Problem description |
Make an exact copy of the lines from the one containing "This screenshot has width=416, height=234." through the end of the records below, and leave out every picture.
====== Data to process
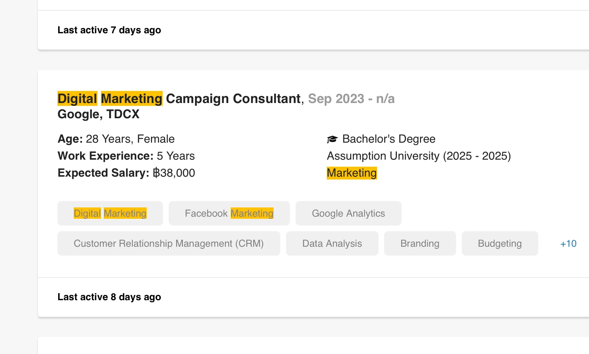Click the Work Experience 5 Years line
589x354 pixels.
(126, 156)
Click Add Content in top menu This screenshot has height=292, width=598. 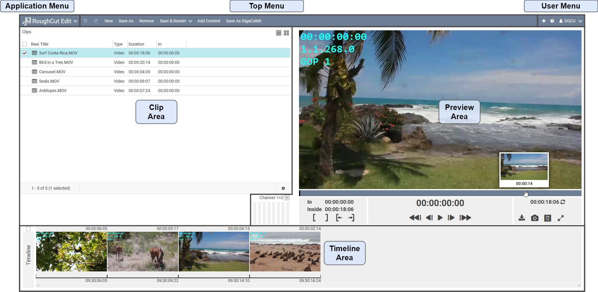point(209,21)
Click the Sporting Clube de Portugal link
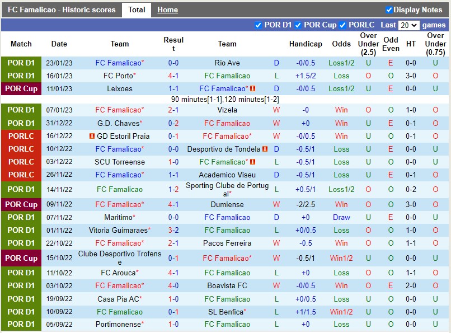 coord(227,189)
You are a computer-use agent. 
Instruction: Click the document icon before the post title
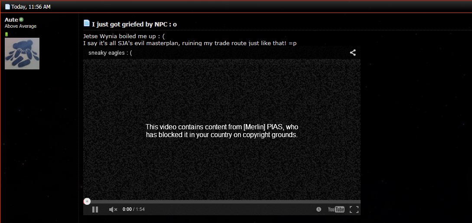tap(86, 23)
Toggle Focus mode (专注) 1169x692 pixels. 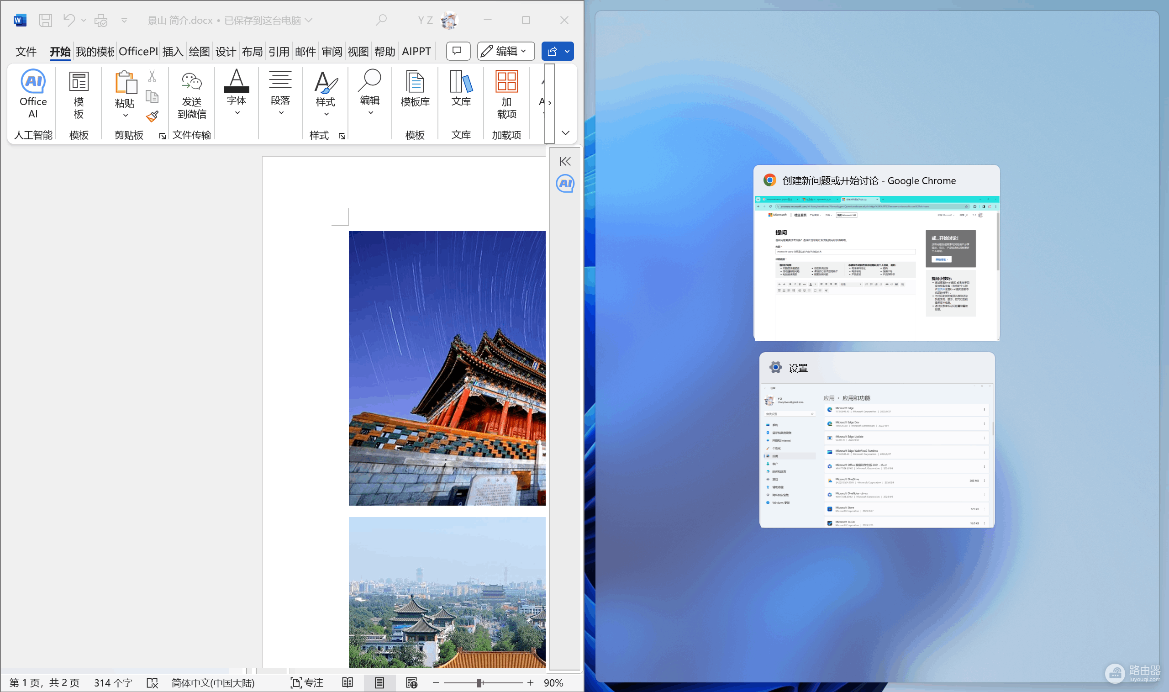click(x=307, y=683)
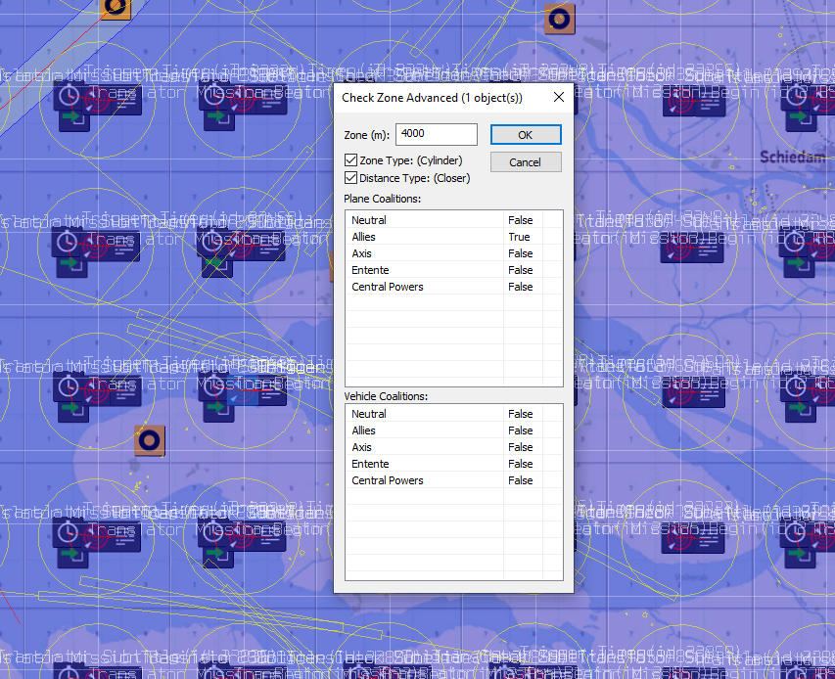Click the Zone (m) value field showing 4000

click(436, 134)
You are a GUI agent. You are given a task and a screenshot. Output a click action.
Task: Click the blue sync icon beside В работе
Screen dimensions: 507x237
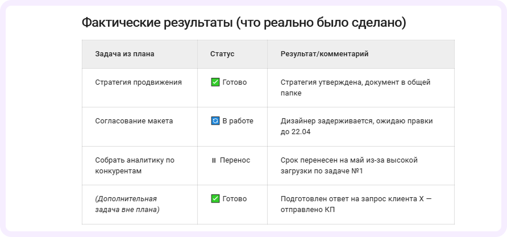215,121
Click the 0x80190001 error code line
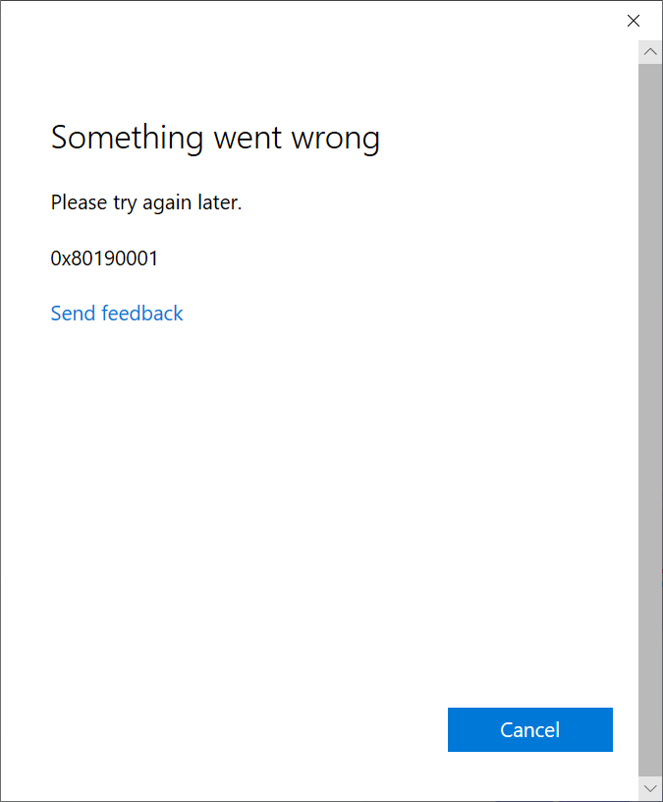 pos(104,258)
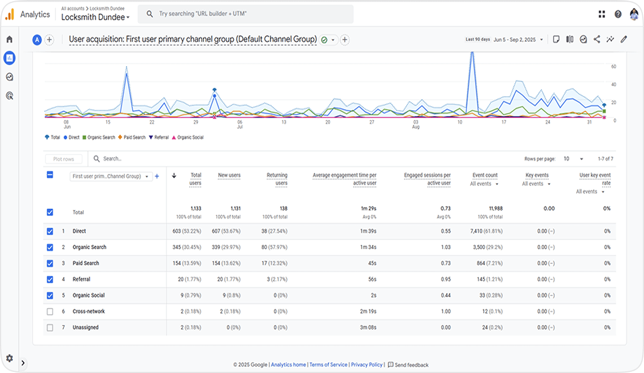Open the Terms of Service link
Viewport: 644px width, 373px height.
[x=328, y=365]
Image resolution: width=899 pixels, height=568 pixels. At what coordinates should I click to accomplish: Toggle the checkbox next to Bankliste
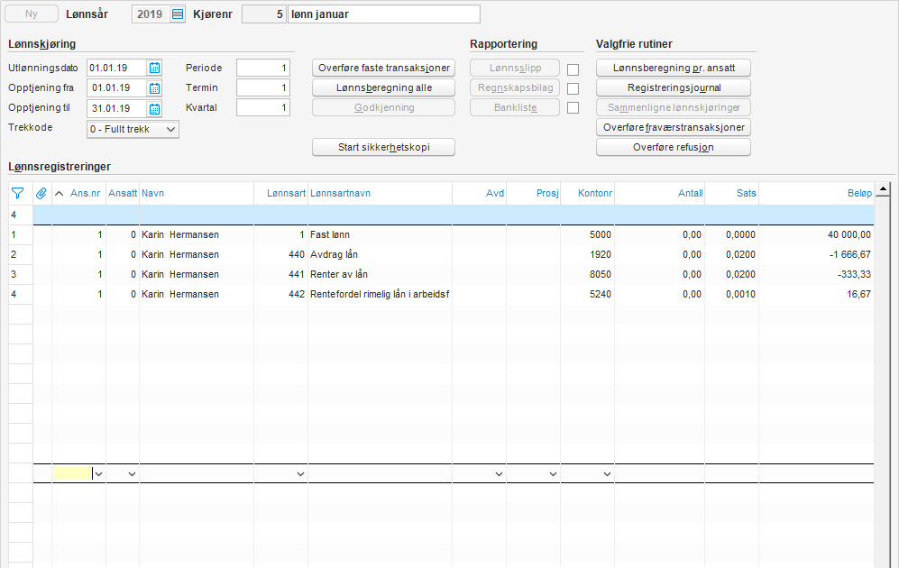573,108
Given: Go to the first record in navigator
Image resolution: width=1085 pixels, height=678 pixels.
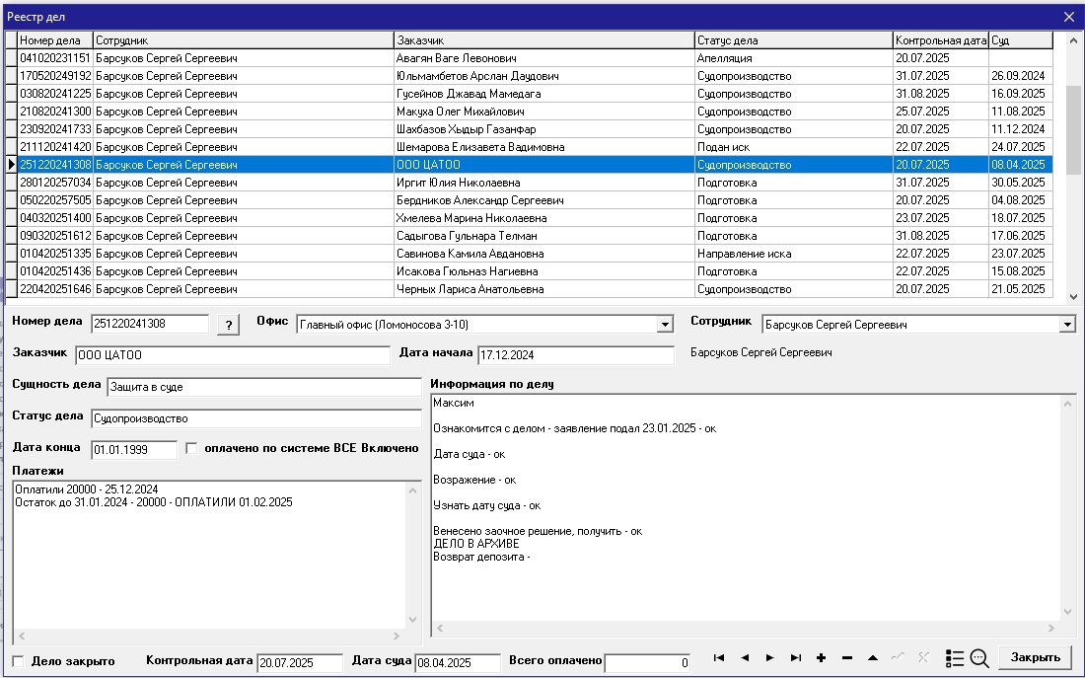Looking at the screenshot, I should (719, 658).
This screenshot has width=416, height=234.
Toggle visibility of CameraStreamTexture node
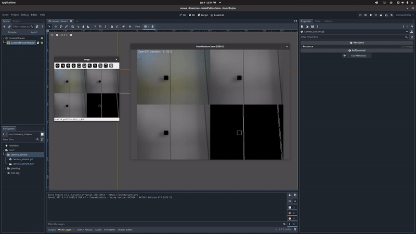point(42,43)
============
Task response |
This screenshot has width=416, height=234.
Toggle visibility of CameraStreamTexture node
point(42,43)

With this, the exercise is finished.